Nocturnal low-level jets (LLJs) are defined as relative maxima in the vertical profile of the horizontal wind speed at the top of the stable boundary layer. Such peaks constitute major power resources for wind turbines. However, a wind speed maximum implies a transition from positive wind shears below the peak to negative ones above. The effect that such a transition has on wind turbines has not been thoroughly studied.
This research study employed a methodical approach to the study of negative wind shear's impacts on wind turbines. Up to now, the presence of negative shears inside the turbine's rotor in relation to the presence of positive shears has been largely ignored. A parameter has been proposed to quantify that presence in future studies of LLJ–wind-turbine interactions. Simulations were performed using the NREL aeroelastic simulator FAST code. Rather than using synthetic profiles to generate the wind data, all simulations were based on real data captured at the high frequency of 50 Hz, which allowed us to perform the analysis of a turbine's impacts with real-life, small scales of wind motions.

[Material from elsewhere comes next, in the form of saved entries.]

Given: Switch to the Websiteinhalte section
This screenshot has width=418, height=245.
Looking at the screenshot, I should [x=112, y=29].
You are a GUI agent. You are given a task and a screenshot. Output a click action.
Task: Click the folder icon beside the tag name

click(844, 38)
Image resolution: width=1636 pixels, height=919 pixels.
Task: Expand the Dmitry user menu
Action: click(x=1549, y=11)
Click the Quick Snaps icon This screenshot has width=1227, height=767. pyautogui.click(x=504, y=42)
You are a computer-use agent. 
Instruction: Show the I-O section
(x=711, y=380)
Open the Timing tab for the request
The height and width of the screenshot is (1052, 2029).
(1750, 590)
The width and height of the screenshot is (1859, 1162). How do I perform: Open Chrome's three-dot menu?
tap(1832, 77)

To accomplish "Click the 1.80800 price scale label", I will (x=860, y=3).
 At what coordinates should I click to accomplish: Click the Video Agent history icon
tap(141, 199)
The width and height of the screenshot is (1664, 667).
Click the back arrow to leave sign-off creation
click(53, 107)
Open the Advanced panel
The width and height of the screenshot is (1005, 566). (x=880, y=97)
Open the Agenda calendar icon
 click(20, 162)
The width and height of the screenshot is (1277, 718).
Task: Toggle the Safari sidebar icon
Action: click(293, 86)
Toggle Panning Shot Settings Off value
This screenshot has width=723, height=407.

It was found that the presence of negative wind shears at the height of the turbine's rotor appeared to exert a positive impact on reducing the motions of the nacelle and the tower in every direction, with oscillations reaching a minimum when negative shears covered the turbine swept area completely. Only the tower wobbling in the spanwise direction was amplified by the negative shears; however, this occurred at the tower's slower velocities and accelerations. The forces and moments were also reduced by the negative shears. The aforementioned impacts were less beneficial in the rotating parts, such as the blades and the shafts. Finally, the variance in power production was also reduced. These findings can be very important for the next generation of wind turbines as they reach deeper into LLJ's typical heights.
The study demonstrated that the presence of negative shears is significant in reducing the loading on wind turbines. A major conclusion of this study is that the wind turbines of the future should probably be designed with the aim of reaching the top of the nightly boundary layer more often and therefore the altitudes where negative shears are more frequent. Doing so will help to reduce the positive shear's associated damage and to capture the significant LLJ energy.